A common scenario when querying tables is the need to find duplicate fields within the same table. To do this is simple, it requires utilizing the GROUP BY clause and counting the number of recurrences. For example, lets take a customers table. Within the customers table, we want to find all the records where the customers FirstNames are the same. We also want to find which FirstNames are the same and count them.
First off, let’s get a count of how many customers share the same first name:
SELECT FirstName
,DuplicateCount = COUNT(1)
FROM Customer
GROUP BY FirstName
HAVING COUNT(1) > 1 -- more than one value
ORDER BY COUNT(1) DESC -- sort by most duplicates
So here we see the results of the query sorted by the names which are duplicated the most. Using the having clause restricts the result set to only those customers that have duplicates. The order by clause orders the results by those who are duplicated the most.
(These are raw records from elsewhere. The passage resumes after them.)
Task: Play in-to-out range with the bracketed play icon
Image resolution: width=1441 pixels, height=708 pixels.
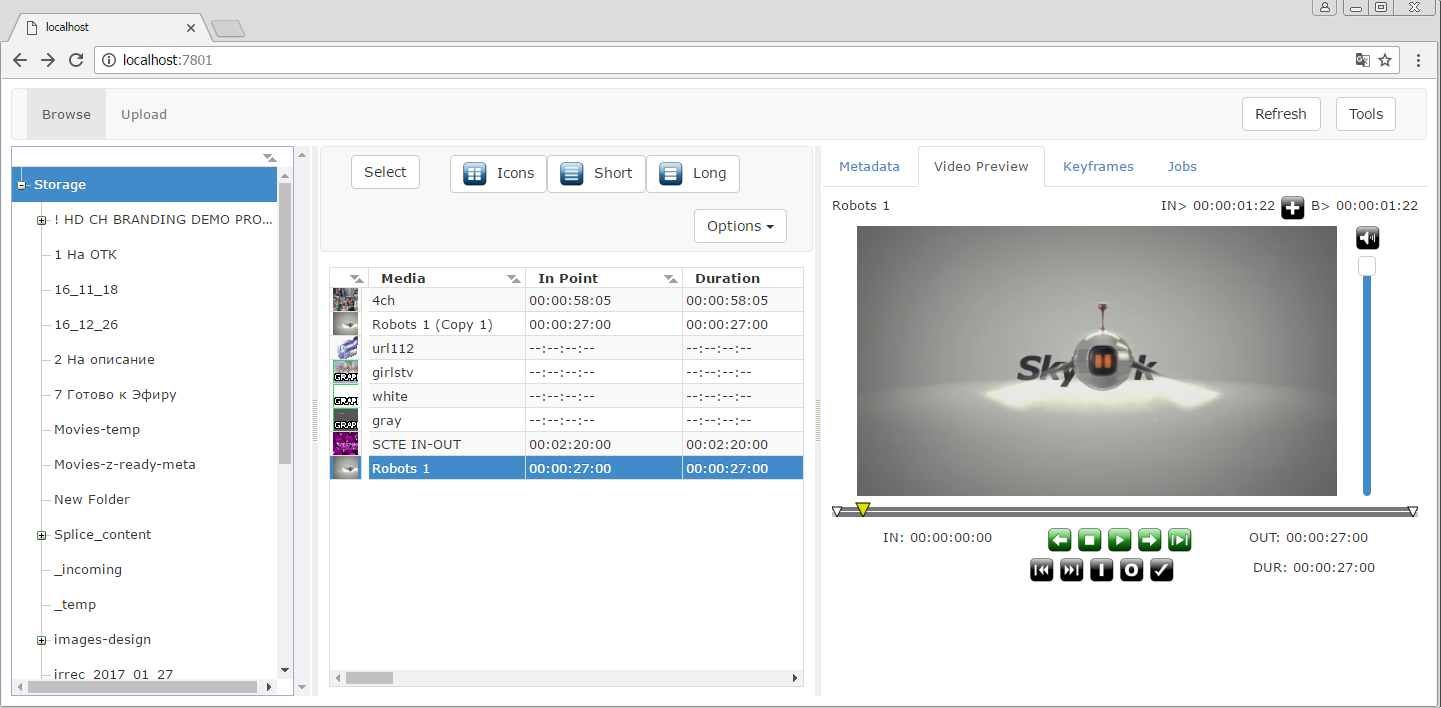Action: (x=1180, y=540)
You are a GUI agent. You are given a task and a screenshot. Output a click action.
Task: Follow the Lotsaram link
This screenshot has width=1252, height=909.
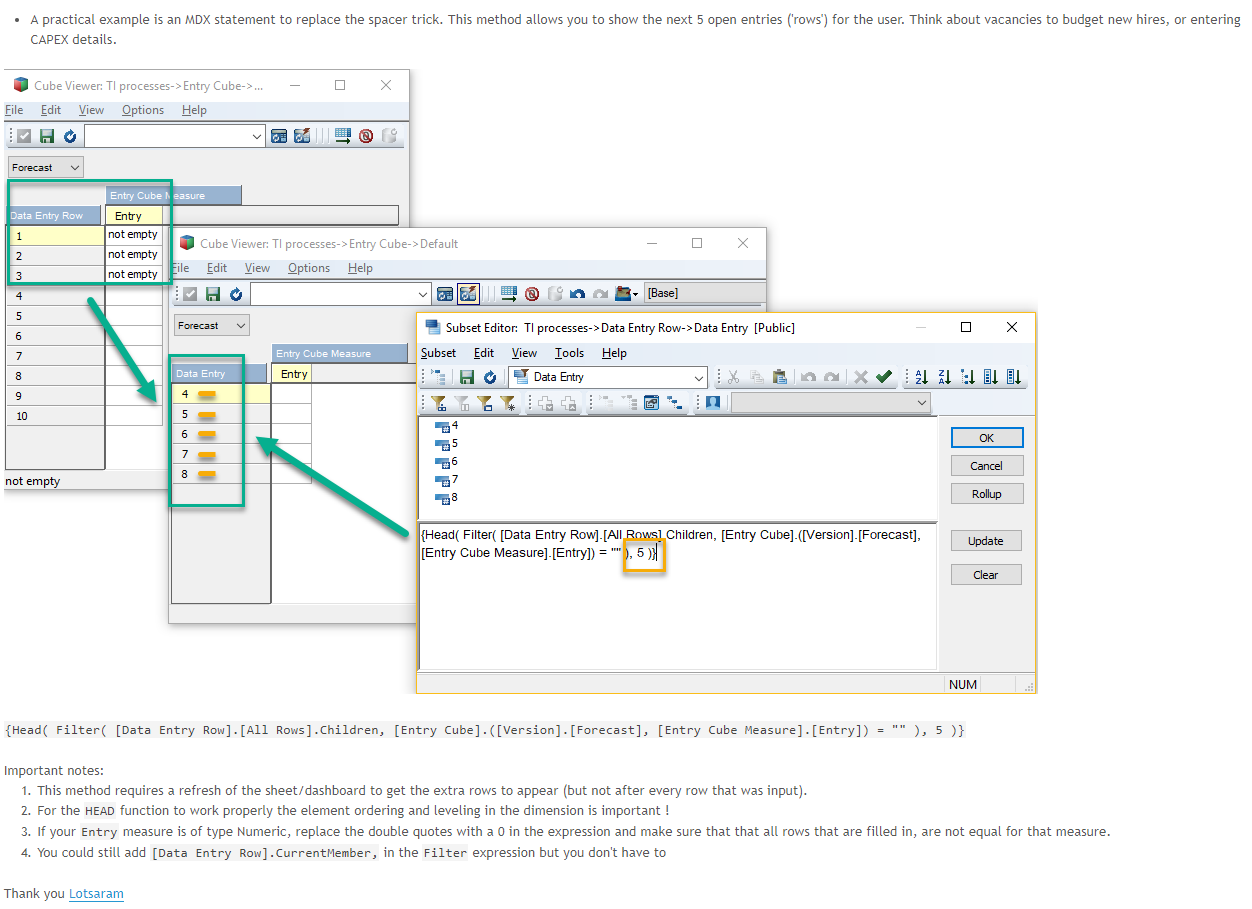(x=96, y=893)
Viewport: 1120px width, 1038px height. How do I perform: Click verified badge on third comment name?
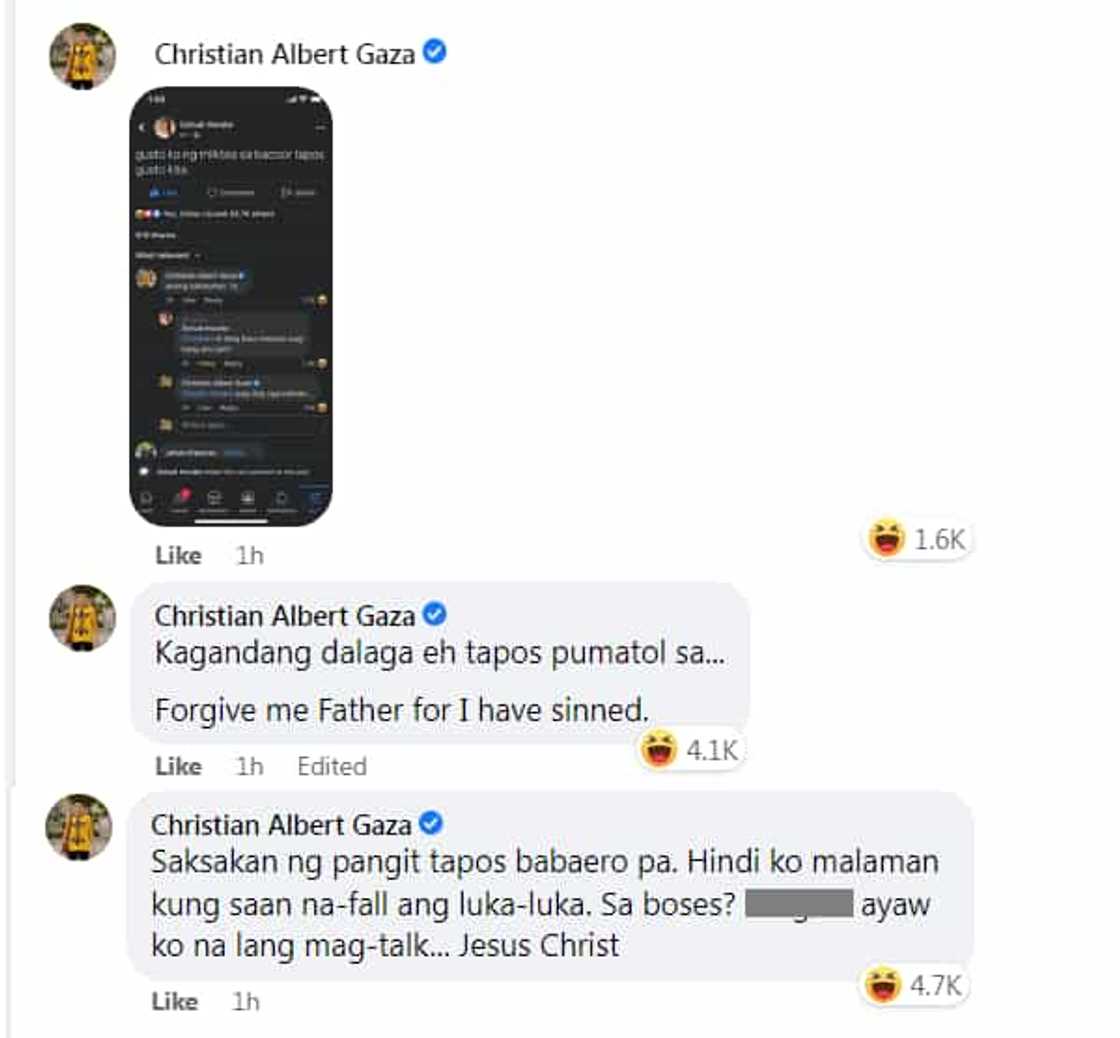tap(431, 823)
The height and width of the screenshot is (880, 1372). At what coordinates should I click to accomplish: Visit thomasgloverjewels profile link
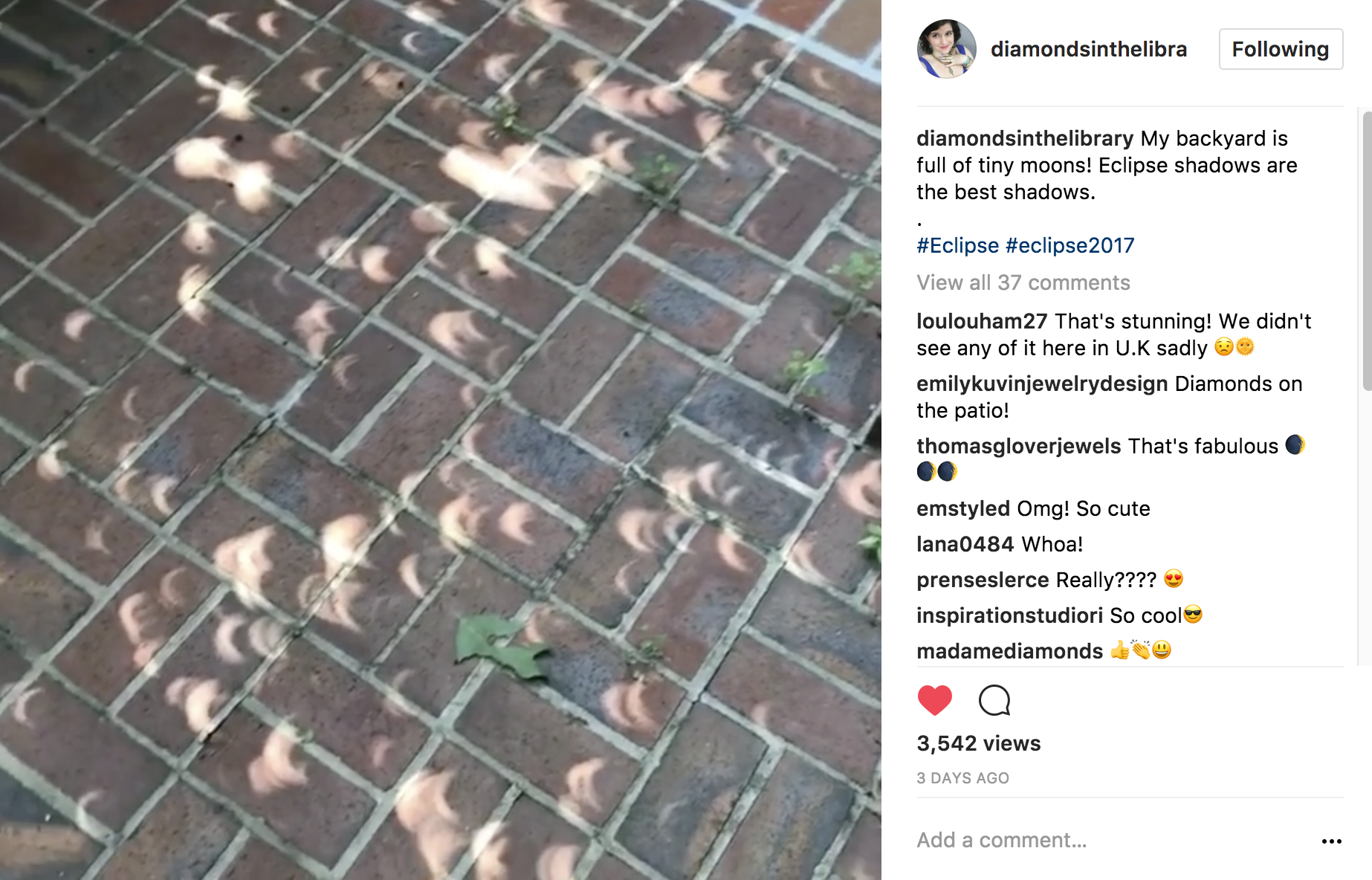pyautogui.click(x=1018, y=446)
This method can also be expanded to include multiple columns, like FirstName and LastName. In order to expand the criteria, we simply add the columns to the select list and the group by clause.
SELECT FirstName
,LastName
,DuplicateCount = COUNT(1)
FROM Customer
GROUP BY
FirstName
,LastName
HAVING COUNT(1) > 1 -- more than one value
ORDER BY COUNT(1) DESC -- sort by most duplicates
Ok, so now that we have found the duplicate items, how do we join that back on the main table so we can see the entire record? There are two methods that may perform differently depending on your result set so in this case I will include them both. Only the EXISTS method however can be used for multiple columns.
-- *********************************
-- * Find duplicates using IN
-- *********************************
SELECT *
FROM Customer
WHERE FirstName IN
(
SELECT FirstName
FROM Customer
GROUP BY
FirstName
HAVING COUNT(1) > 1 -- more than one value
)
ORDER BY FirstName
-- *********************************
-- * Find duplicates using EXISTS
-- *********************************
SELECT *
FROM Customer c1
WHERE EXISTS
(
SELECT 1
FROM Customer
WHERE FirstName = c1.FirstName
GROUP BY
FirstName
HAVING COUNT(1) > 1 -- more than one value
)
ORDER BY FirstName